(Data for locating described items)
☆ ☆ ☆ ☆ ☆

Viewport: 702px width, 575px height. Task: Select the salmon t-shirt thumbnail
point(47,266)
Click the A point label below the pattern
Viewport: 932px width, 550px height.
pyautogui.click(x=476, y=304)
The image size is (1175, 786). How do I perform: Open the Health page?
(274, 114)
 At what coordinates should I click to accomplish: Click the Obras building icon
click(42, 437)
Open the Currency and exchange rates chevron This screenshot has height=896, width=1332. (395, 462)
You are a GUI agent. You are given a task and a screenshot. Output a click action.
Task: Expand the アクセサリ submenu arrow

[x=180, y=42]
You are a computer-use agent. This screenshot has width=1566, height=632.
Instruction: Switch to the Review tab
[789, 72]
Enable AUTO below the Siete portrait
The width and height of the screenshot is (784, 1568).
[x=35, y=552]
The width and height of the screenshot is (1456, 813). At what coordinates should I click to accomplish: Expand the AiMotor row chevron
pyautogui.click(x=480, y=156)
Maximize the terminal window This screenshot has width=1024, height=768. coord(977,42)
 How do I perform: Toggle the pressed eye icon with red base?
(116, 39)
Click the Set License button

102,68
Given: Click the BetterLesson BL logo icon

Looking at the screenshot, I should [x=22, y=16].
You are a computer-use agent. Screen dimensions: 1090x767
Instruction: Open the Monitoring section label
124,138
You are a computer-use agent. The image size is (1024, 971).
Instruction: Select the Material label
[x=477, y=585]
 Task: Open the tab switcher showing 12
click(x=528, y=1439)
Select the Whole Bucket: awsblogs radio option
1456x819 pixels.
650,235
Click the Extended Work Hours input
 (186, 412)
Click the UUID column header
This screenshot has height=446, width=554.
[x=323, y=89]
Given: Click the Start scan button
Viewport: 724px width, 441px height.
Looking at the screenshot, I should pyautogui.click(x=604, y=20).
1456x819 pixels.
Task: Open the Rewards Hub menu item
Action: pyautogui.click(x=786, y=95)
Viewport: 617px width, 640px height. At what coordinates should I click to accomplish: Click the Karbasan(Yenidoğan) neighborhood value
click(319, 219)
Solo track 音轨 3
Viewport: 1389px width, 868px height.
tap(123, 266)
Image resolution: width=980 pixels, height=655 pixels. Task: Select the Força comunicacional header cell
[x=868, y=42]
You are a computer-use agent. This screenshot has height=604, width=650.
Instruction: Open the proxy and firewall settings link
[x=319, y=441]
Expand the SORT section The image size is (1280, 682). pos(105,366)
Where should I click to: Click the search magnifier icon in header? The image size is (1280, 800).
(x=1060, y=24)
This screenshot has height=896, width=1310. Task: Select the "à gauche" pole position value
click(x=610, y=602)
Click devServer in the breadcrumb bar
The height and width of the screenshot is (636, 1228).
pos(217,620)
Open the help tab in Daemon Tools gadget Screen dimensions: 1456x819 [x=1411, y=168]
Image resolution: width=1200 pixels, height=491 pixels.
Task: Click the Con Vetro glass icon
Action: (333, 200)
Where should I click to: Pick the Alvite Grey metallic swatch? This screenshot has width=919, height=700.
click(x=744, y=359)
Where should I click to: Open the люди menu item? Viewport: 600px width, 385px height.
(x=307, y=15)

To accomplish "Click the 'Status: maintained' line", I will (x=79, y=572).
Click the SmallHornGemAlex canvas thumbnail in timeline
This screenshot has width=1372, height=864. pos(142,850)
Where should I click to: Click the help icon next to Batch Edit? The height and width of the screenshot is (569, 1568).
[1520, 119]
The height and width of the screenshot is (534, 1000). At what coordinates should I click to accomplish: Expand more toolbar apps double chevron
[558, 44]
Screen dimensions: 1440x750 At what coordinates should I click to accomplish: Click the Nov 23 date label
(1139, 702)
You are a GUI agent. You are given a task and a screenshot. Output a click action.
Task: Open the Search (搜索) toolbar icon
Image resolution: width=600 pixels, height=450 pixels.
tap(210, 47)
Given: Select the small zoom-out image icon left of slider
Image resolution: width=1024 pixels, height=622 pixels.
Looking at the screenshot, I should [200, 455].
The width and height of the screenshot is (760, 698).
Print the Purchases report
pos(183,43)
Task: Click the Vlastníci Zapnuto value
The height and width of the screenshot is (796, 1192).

☆ ☆ ☆ ☆ ☆

What is needed: Copy the stretch of data from the line containing "Screen dimensions: 1440x750" through the line containing "(1139, 702)", swapping "Nov 23" for "Dec 4" and leaving all else unchanged.

Response:
Screen dimensions: 1440x750 At what coordinates should I click to accomplish: Click the Dec 4 date label
(1139, 702)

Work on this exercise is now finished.